*Assigned task*
Report each line of the data that has "agent" somewhere in it.

-- Opening Marker --

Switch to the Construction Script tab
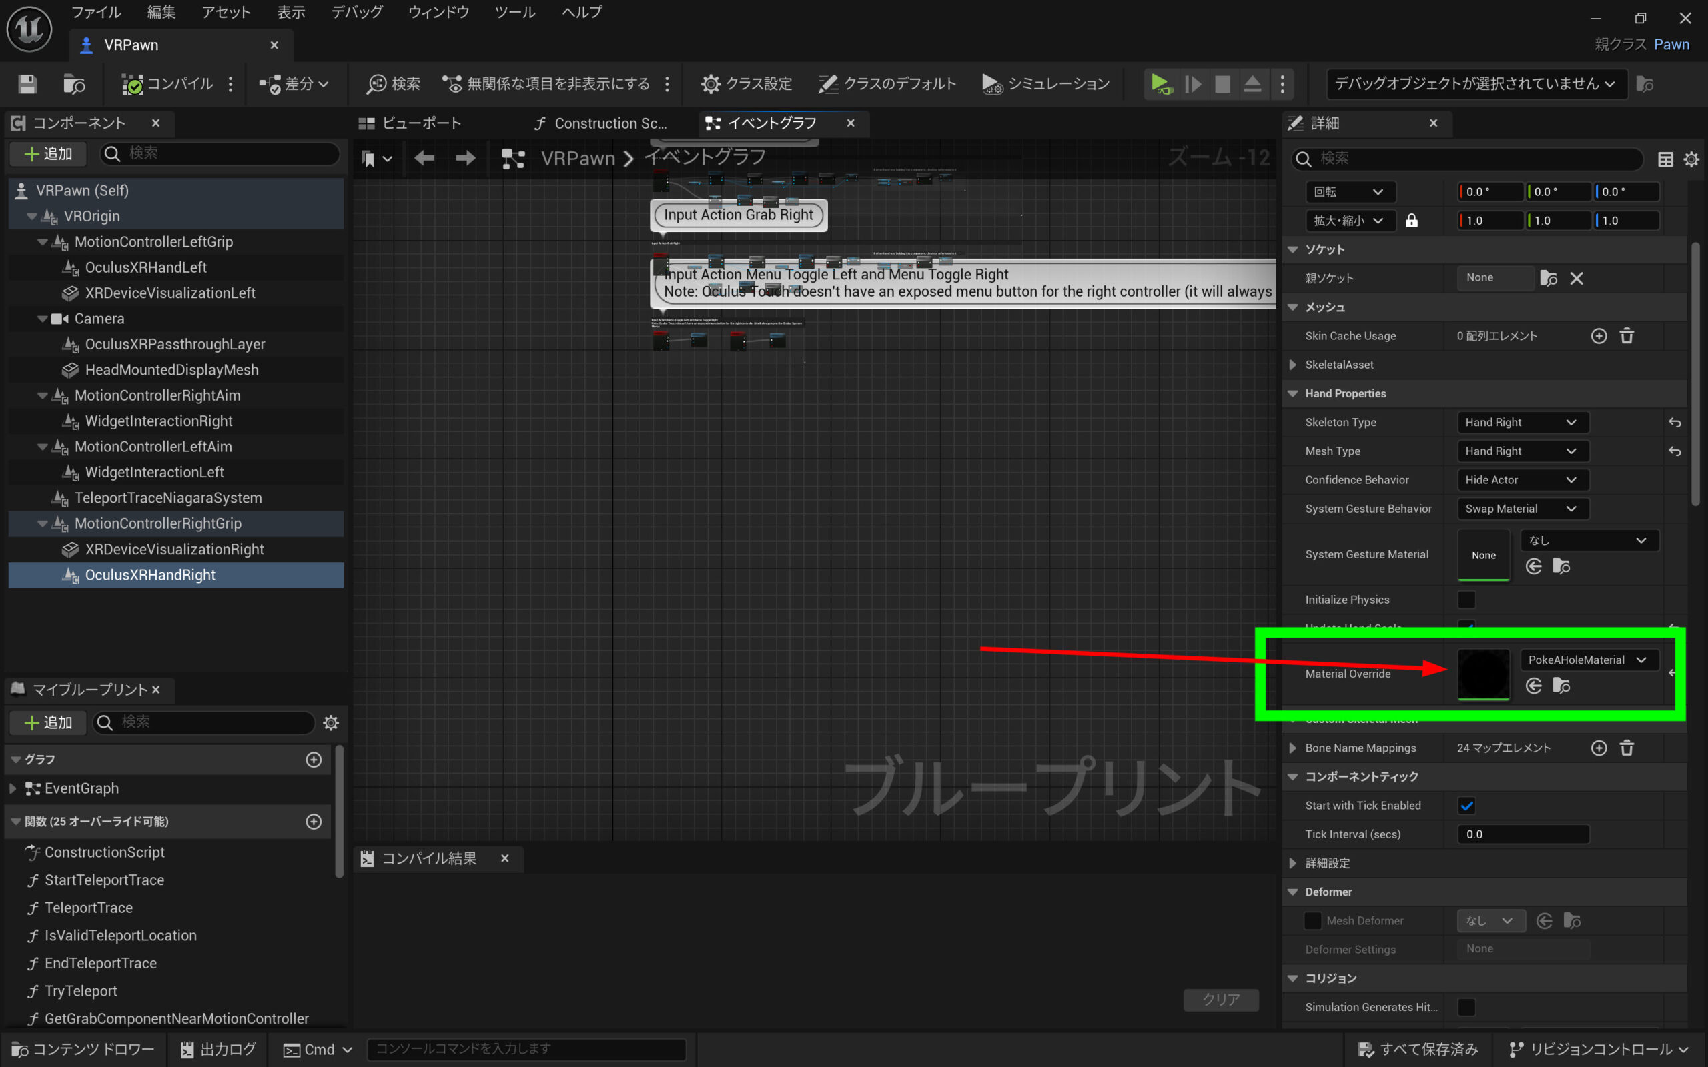The width and height of the screenshot is (1708, 1067). [x=601, y=123]
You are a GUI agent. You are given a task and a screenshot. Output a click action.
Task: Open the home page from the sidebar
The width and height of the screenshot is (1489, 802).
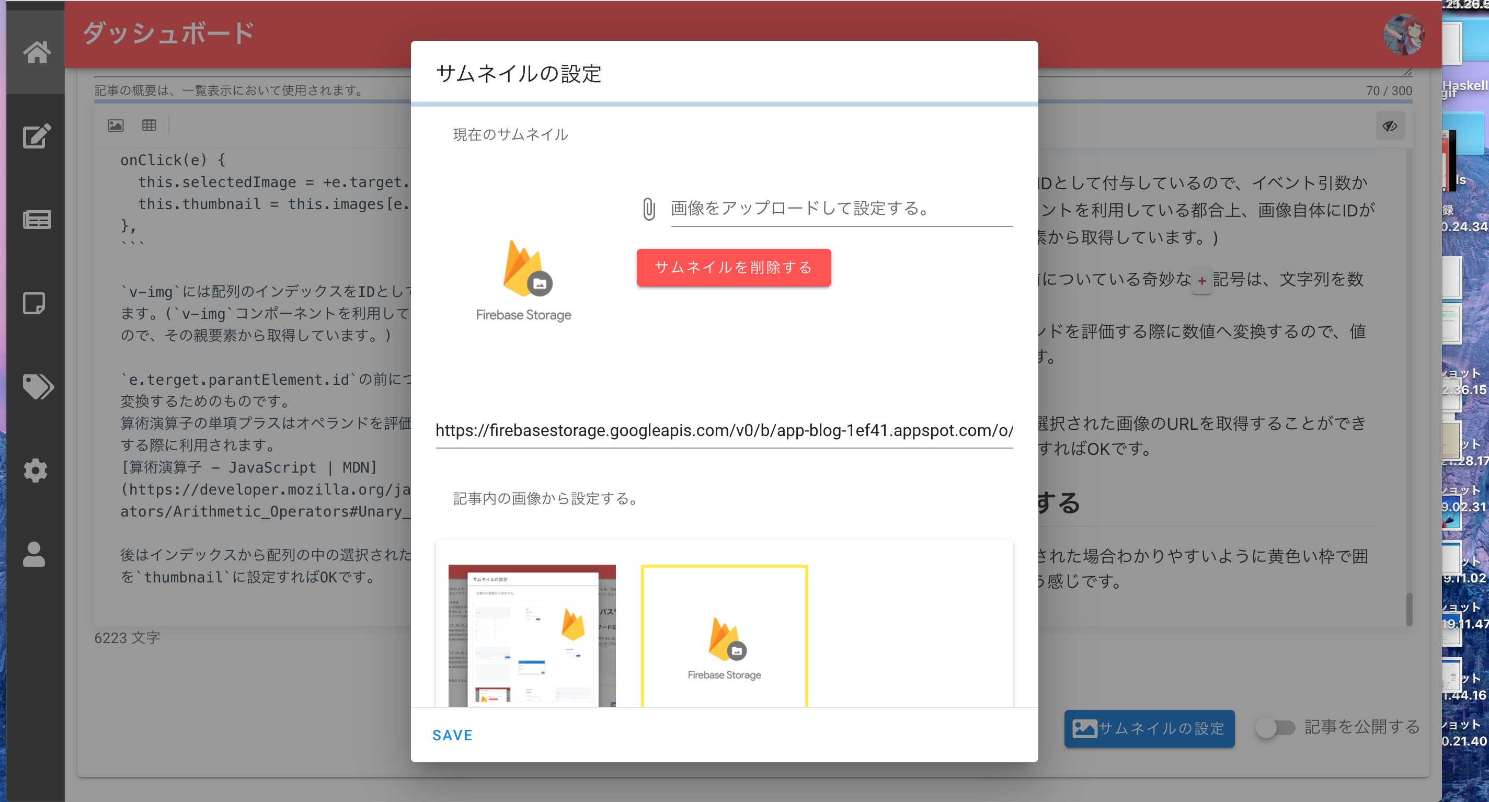(x=36, y=53)
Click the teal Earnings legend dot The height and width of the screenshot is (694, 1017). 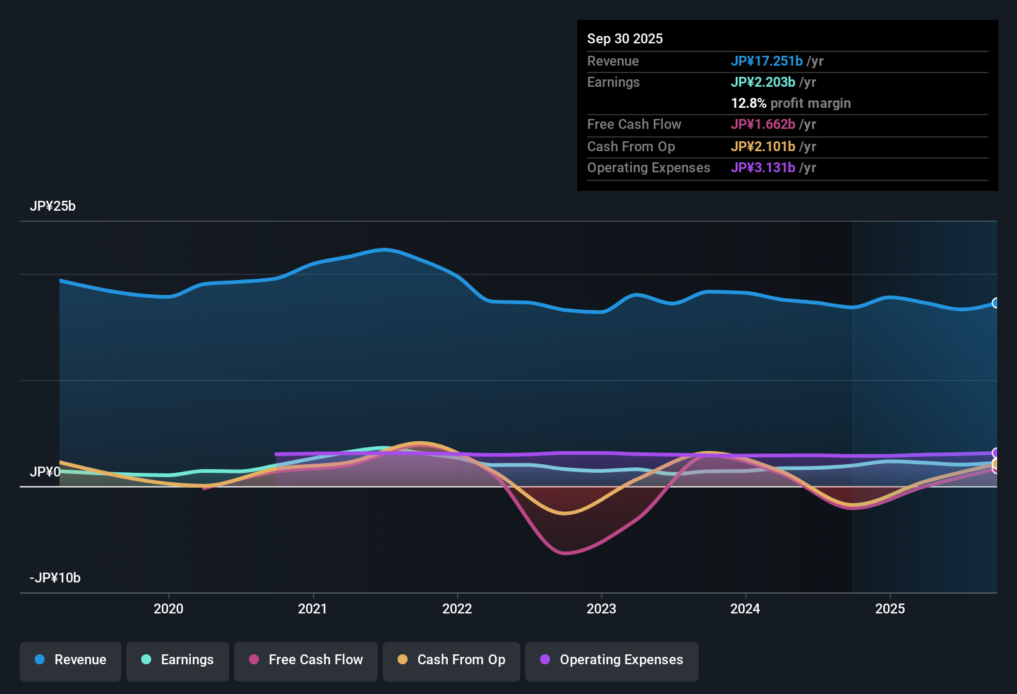pos(147,660)
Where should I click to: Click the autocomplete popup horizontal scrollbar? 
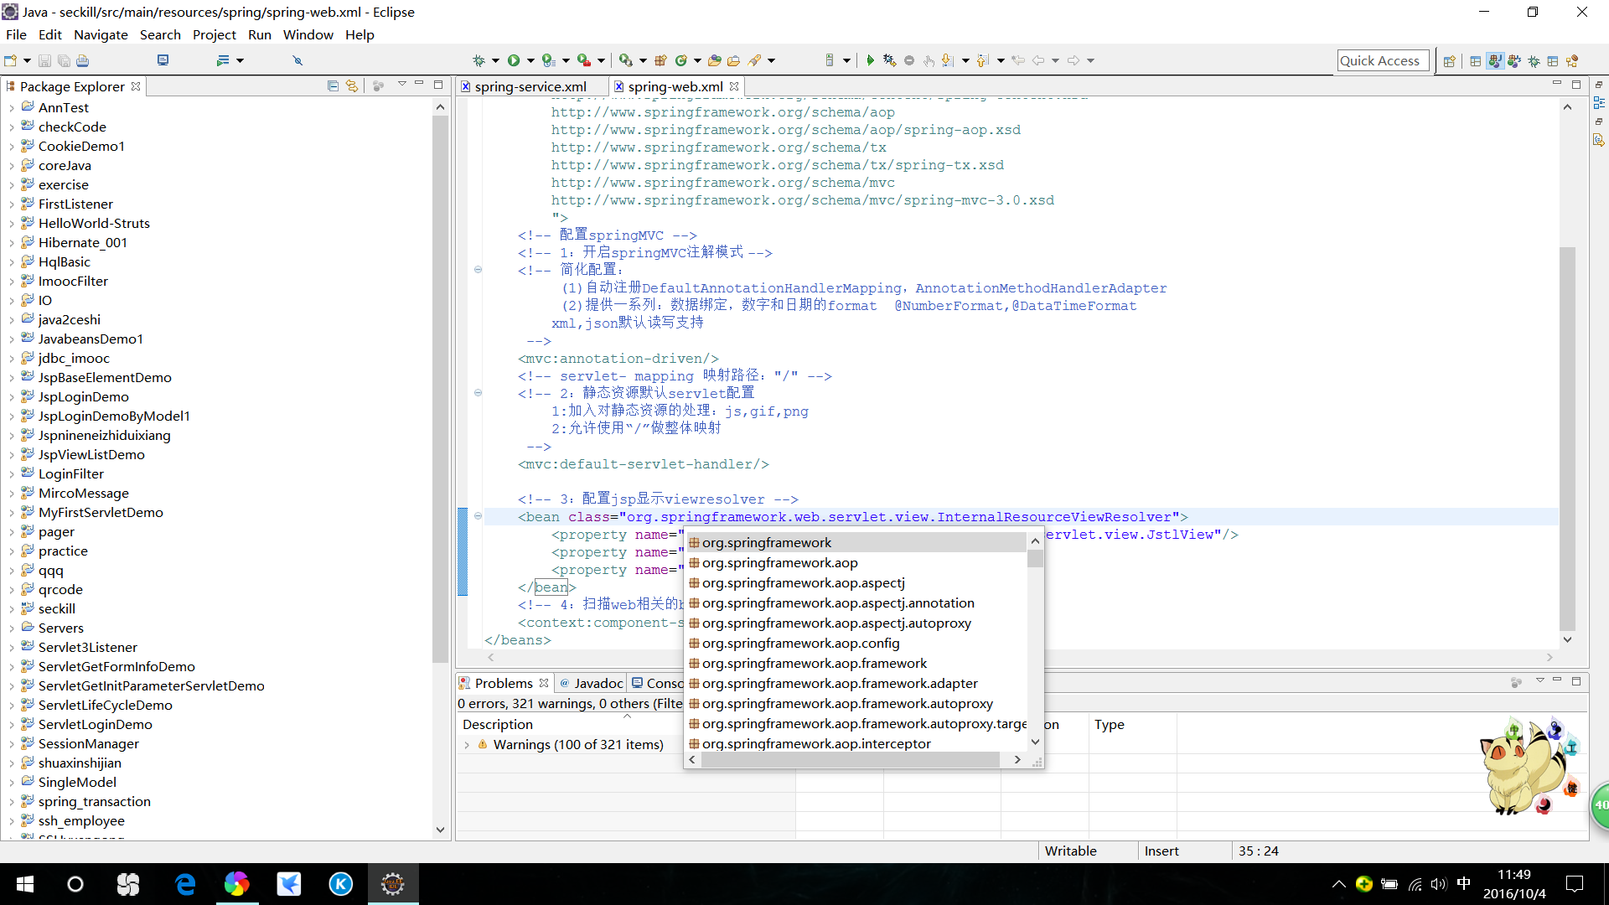pyautogui.click(x=850, y=759)
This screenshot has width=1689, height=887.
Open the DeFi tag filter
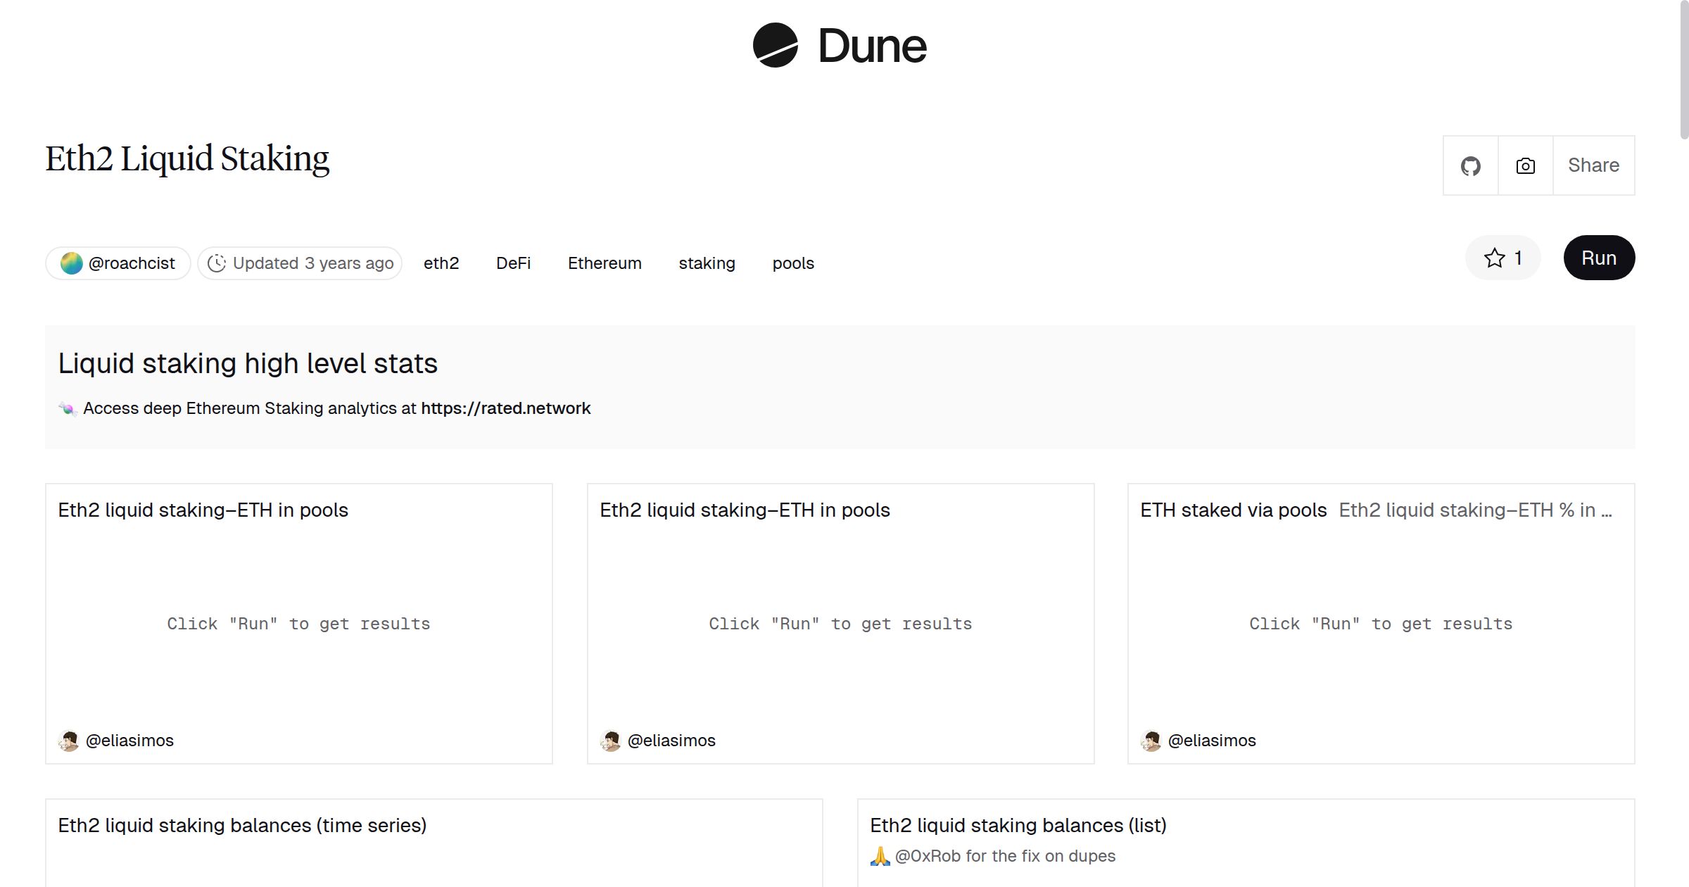click(x=513, y=262)
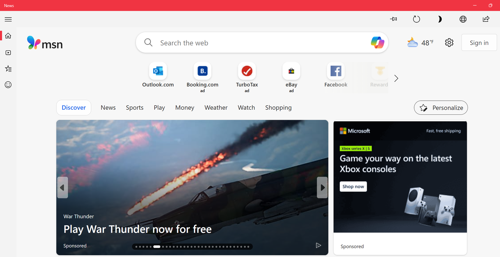The image size is (500, 257).
Task: Open MSN settings with the gear icon
Action: coord(449,42)
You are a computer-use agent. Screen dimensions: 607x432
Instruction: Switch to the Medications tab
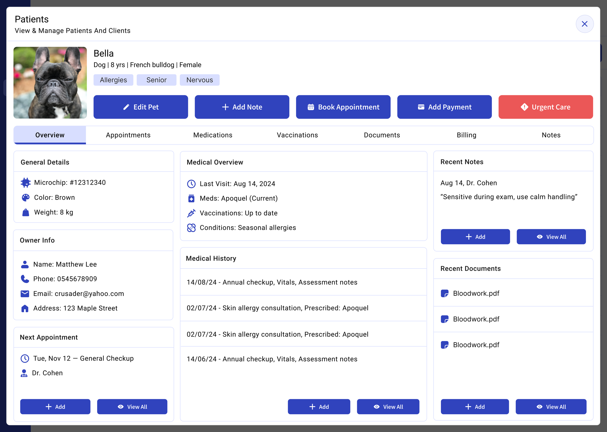pos(213,135)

-- Closing Marker --

*Solution to the exercise*
You are a GUI agent. You are given a task and a screenshot. Output a click action.
You are a computer-use agent. Screen dimensions: 607x432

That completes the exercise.